The exercise:
Repeat everything from the line containing "Click trash icon to delete dish" down to the end of the items, word for word, and leave the pictures out.

Items from a data source:
........

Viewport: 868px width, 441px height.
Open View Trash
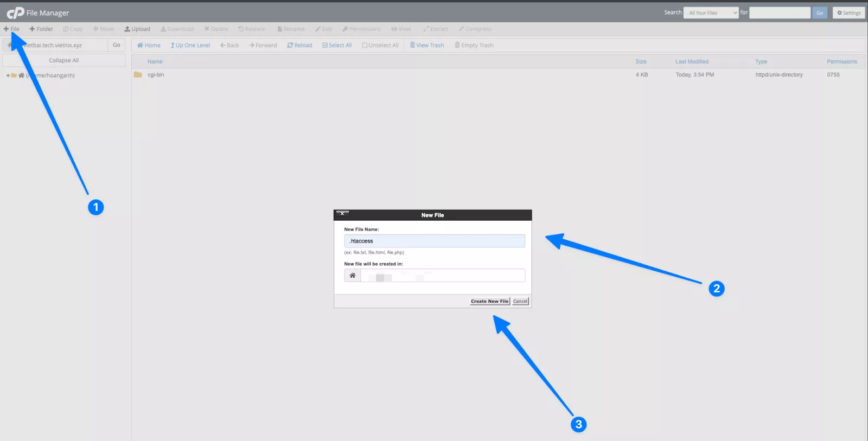427,46
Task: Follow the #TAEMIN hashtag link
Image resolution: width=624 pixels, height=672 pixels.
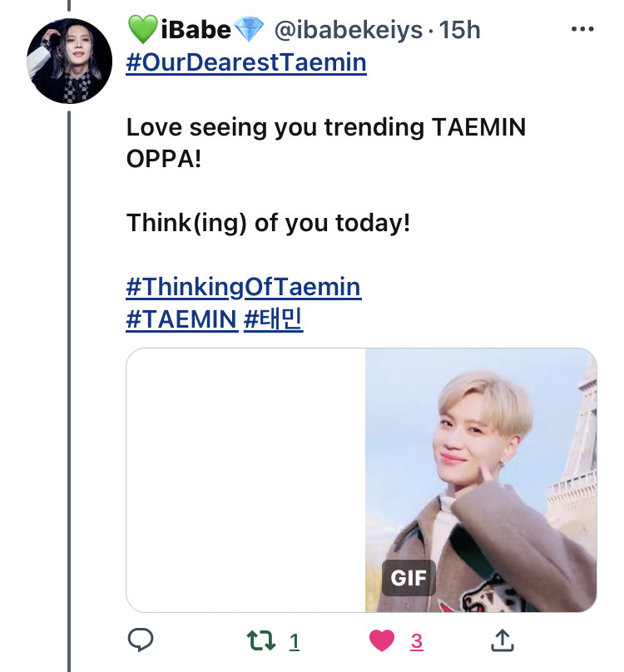Action: click(181, 319)
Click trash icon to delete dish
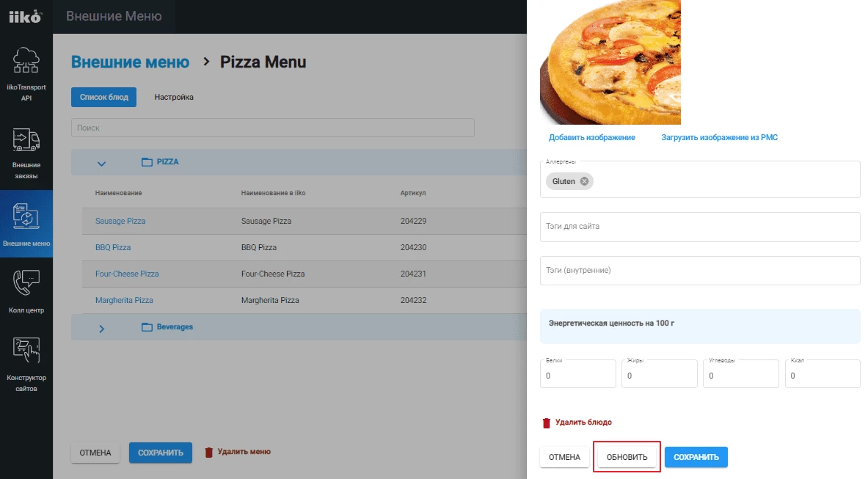This screenshot has width=868, height=479. point(546,423)
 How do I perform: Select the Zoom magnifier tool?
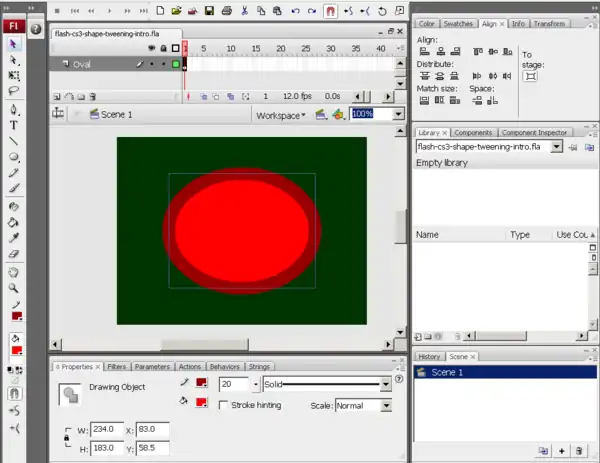[x=14, y=287]
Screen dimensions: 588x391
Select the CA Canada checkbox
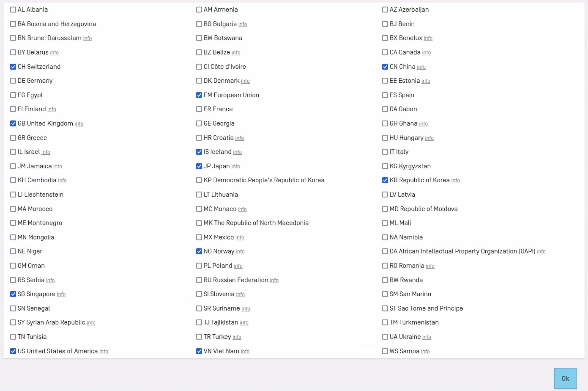coord(385,52)
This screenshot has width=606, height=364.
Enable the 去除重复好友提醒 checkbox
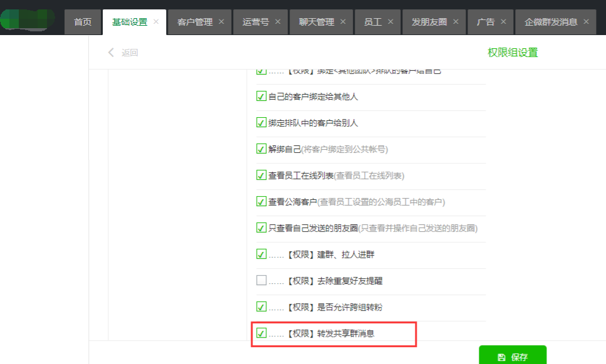click(261, 281)
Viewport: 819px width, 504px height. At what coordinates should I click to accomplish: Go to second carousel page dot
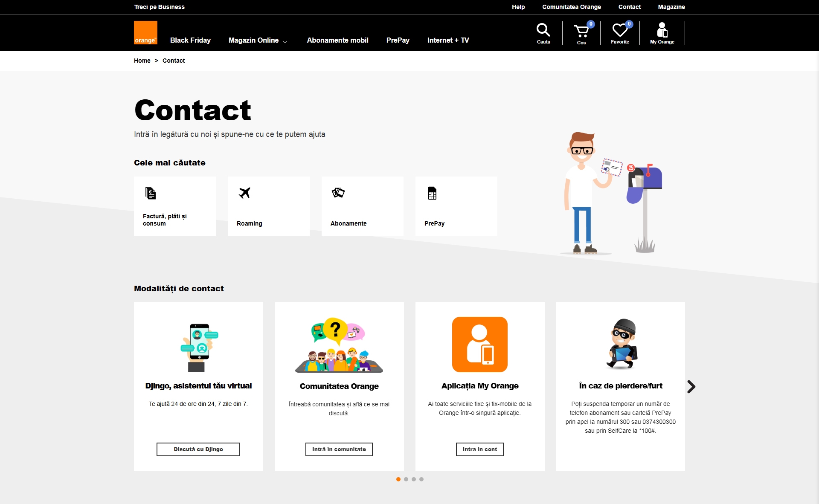pyautogui.click(x=406, y=479)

........

Task result:
Click trash icon to delete dish
This screenshot has width=868, height=479. point(546,423)
 How do I perform: Select the Zoom magnifier tool?
[x=14, y=287]
Screen dimensions: 588x391
Select the CA Canada checkbox
coord(385,52)
This screenshot has width=606, height=364.
Enable the 去除重复好友提醒 checkbox
click(261, 281)
Viewport: 819px width, 504px height. At what coordinates should I click to accomplish: Go to second carousel page dot
pyautogui.click(x=406, y=479)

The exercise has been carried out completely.